From 0 to 8,900 Tests: Our Testing Philosophy

UniAuth's test suite is in the high thousands of cases across hundreds of files, running end-to-end on a single developer laptop in tens of seconds. This post shares the patterns and philosophy behind it: how we structure mocks, where we draw the unit/integration boundary, and why we insist that every security fix starts with a failing test. (Exact counts drift with every commit — run npm test -- --reporter=verbose locally for today's number.)

The Mock-DB Pattern

The foundation of our test performance is the mock database. UniAuth's database layer is a thin wrapper around pg.Pool in lib/db.ts. Every test file that touches database code replaces this module with a mock:

// In any test file
vi.mock('@/lib/db', () => import('../helpers/mock-db'))
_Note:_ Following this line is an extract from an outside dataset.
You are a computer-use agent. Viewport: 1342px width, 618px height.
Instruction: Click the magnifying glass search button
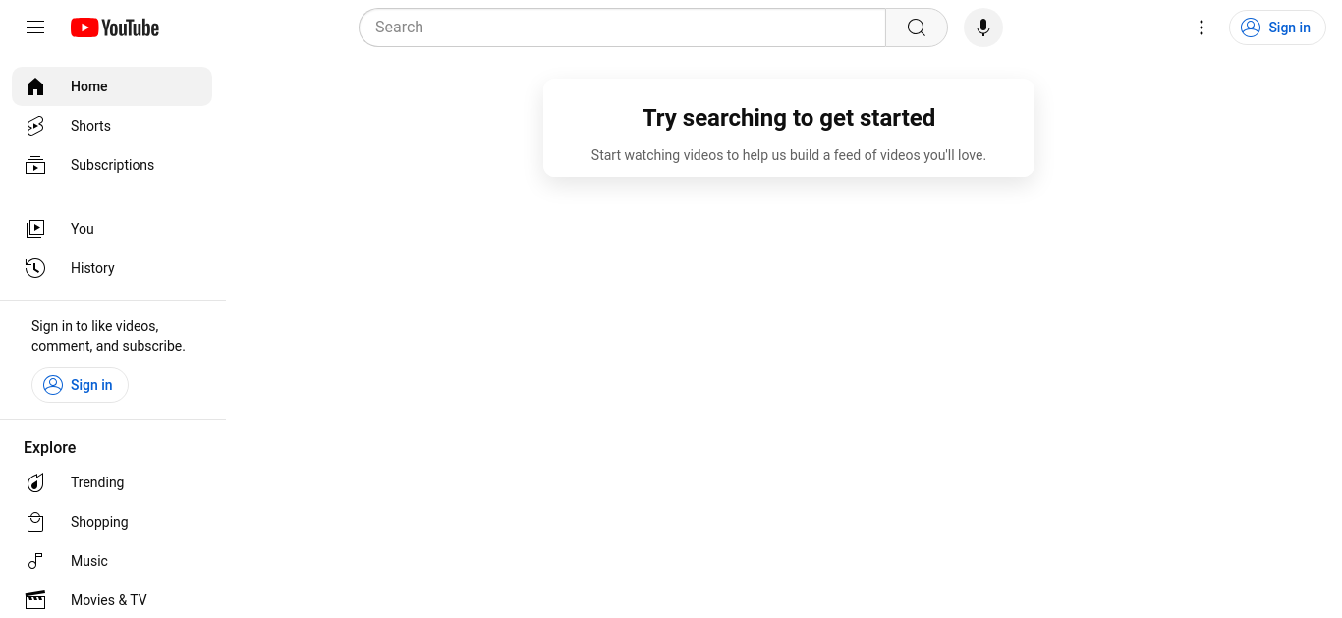(917, 28)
The mock-db module (tests/helpers/mock-db.ts) provides a pool object with a query method that returns empty results by default. Test cases override it per-test to return specific data:

import { vi } from 'vitest'

const mockQuery = vi.fn().mockResolvedValue({ rows: [], rowCount: 0 })

export default {
  query: mockQuery,
  connect: vi.fn().mockResolvedValue({
    query: mockQuery,
    release: vi.fn(),
  }),
}

export { mockQuery }

This pattern gives us two critical properties:

Speed. No database connections, no teardown, no data pollution between tests. The mock is a pure in-memory function call.
Determinism. Each test controls exactly what the database returns. There are no races between tests inserting or deleting rows, no shared state, and no sensitivity to test execution order.

The trade-off is that the mock does not validate SQL syntax, enforce foreign keys, or test query performance. Those concerns are covered by a separate layer: real-Postgres integration tests.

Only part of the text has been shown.